From 3972e18e98ded0c20964109f6e7a9140290bee93 Mon Sep 17 00:00:00 2001
From: Neil Booth <kyuupichan@gmail.com>
Date: Tue, 8 Nov 2016 23:16:12 +0900
Subject: [PATCH] Move the rest of fs_cache into BlockProcessor

---
 server/block_processor.py | 110 +++++++++++++++++++++++---------------
 server/db.py              |  84 +++++++++++------------------
 2 files changed, 98 insertions(+), 96 deletions(-)

diff --git a/server/block_processor.py b/server/block_processor.py
index 679bc05..a34e6cd 100644
--- a/server/block_processor.py
+++ b/server/block_processor.py
@@ -298,6 +298,11 @@ class BlockProcessor(server.db.DB):
         daemon and a new block arrives or the mempool is updated.'''
         super().__init__(env)
 
+        # These are our state as we move ahead of DB state
+        self.height = self.db_height
+        self.tip = self.db_tip
+        self.tx_count = self.db_tx_count
+
         self.daemon = Daemon(env.daemon_url, env.debug)
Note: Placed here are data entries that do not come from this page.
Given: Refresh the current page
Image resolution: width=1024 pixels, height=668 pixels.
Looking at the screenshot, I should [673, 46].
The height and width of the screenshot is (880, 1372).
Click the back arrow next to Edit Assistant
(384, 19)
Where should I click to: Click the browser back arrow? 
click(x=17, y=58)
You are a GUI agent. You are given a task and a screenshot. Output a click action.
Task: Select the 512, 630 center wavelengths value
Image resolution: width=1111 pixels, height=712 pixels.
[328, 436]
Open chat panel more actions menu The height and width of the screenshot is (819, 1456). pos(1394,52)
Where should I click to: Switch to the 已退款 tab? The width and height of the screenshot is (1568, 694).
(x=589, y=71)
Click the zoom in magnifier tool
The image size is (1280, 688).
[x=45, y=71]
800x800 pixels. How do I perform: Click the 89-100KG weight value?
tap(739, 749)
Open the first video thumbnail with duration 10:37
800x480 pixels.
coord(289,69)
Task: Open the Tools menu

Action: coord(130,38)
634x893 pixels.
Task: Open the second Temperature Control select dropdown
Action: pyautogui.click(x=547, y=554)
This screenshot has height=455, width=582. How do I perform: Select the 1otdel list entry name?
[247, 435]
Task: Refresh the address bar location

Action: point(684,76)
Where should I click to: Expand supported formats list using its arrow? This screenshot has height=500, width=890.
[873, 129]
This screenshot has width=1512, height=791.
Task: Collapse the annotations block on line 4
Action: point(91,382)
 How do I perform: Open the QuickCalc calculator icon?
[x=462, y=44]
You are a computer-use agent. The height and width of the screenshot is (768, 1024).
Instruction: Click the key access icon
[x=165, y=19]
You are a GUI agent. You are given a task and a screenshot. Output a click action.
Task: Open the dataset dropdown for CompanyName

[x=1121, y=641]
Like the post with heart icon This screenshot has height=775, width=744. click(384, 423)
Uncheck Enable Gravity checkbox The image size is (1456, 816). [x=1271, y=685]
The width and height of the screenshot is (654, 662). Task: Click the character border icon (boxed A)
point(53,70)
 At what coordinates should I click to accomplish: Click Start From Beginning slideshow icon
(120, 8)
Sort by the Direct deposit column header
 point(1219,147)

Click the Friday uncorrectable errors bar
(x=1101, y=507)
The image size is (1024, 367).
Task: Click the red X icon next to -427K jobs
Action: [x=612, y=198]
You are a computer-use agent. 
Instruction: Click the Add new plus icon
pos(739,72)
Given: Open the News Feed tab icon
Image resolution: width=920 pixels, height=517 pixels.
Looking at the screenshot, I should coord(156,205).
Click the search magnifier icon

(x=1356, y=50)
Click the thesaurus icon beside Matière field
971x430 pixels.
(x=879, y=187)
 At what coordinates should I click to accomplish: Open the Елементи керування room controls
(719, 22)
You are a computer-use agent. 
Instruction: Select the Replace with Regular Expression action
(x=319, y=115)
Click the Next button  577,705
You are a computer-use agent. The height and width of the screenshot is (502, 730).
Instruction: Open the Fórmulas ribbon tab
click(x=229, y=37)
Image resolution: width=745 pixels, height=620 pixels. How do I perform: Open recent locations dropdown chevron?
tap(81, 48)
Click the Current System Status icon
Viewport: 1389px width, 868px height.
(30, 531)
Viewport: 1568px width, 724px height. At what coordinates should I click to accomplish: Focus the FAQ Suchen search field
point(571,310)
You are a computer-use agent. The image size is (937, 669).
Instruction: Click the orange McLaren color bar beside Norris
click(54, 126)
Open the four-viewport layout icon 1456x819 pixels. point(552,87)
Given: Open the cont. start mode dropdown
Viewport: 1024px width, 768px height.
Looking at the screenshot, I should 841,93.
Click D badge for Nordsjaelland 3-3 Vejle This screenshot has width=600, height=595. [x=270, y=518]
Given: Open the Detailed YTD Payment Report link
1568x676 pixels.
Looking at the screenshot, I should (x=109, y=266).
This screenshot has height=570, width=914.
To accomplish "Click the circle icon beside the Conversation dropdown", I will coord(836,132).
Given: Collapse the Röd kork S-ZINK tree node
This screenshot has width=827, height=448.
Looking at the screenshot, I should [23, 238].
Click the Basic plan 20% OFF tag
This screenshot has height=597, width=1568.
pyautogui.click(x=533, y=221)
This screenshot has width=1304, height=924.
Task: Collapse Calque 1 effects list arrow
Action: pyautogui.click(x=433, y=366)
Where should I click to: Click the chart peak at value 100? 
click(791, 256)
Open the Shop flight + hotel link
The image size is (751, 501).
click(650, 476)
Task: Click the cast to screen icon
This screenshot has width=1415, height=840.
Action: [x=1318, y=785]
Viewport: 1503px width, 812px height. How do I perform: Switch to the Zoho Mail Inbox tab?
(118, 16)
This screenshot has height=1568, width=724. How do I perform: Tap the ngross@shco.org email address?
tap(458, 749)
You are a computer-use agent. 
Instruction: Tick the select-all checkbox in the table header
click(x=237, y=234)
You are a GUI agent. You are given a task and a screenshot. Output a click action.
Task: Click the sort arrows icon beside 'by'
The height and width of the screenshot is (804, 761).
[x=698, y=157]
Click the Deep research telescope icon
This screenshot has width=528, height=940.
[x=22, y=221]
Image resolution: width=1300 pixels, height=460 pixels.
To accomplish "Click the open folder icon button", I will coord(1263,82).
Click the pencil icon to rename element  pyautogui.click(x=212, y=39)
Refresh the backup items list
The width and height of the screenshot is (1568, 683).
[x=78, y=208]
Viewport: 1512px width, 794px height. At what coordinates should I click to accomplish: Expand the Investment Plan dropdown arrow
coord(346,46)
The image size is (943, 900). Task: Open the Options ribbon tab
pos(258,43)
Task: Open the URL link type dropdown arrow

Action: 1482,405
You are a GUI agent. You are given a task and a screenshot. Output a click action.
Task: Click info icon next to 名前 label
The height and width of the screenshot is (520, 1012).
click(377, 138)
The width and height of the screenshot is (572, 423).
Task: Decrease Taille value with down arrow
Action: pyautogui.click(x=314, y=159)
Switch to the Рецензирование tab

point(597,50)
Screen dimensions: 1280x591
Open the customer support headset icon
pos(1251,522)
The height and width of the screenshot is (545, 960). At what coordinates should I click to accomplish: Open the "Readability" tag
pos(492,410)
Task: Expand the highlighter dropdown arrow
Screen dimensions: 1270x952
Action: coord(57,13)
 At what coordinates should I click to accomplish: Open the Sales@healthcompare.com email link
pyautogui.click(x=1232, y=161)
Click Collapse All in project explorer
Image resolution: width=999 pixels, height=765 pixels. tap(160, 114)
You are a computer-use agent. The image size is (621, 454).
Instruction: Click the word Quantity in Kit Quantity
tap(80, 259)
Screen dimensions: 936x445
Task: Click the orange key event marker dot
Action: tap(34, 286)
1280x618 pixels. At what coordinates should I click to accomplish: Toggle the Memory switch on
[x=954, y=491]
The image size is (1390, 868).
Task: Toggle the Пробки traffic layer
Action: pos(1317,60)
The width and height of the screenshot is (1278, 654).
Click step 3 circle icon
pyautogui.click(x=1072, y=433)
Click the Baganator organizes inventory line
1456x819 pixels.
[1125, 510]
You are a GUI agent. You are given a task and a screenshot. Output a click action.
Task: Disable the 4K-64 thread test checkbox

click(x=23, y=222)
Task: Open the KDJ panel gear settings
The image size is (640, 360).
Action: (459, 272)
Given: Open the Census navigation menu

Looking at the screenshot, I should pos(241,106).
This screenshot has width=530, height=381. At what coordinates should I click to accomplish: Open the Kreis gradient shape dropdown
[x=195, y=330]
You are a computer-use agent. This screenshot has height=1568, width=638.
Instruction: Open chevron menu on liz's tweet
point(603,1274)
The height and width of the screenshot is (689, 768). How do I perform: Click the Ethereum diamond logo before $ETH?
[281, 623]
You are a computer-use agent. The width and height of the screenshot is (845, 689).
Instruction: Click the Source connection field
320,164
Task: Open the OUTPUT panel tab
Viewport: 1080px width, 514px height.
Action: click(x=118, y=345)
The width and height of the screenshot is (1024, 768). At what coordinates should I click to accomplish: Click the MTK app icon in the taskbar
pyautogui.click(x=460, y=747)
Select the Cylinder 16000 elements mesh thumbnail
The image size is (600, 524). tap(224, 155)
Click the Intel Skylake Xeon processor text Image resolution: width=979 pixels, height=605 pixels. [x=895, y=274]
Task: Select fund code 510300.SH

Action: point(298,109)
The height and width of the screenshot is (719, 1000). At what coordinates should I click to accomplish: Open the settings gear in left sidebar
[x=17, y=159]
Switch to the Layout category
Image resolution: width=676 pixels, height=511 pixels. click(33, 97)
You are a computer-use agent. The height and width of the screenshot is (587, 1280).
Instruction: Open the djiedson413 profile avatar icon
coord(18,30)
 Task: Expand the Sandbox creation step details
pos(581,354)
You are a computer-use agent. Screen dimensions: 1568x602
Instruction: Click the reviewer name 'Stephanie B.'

         self.daemon.debug_set_height(self.height)
         self.mempool = MemPool(self)
@@ -317,8 +322,10 @@ class BlockProcessor(server.db.DB):
         self.last_flush = time.time()
         self.last_flush_tx_count = self.tx_count
 
-        # UTXO cache
+        # Caches of unflushed items
         self.utxo_cache = UTXOCache(self.get_tx_hash, self.db, self.coin)
+        self.headers = []
+        self.tx_hashes = []
 
         # Log state
         self.logger.info('{}/{} height: {:,d} tx count: {:,d} '
@@ -413,7 +420,7 @@ class BlockProcessor(server.db.DB):
         start = self.height - 1
         count = 1
         while start > 0:
-            hashes = self.block_hashes(start, count)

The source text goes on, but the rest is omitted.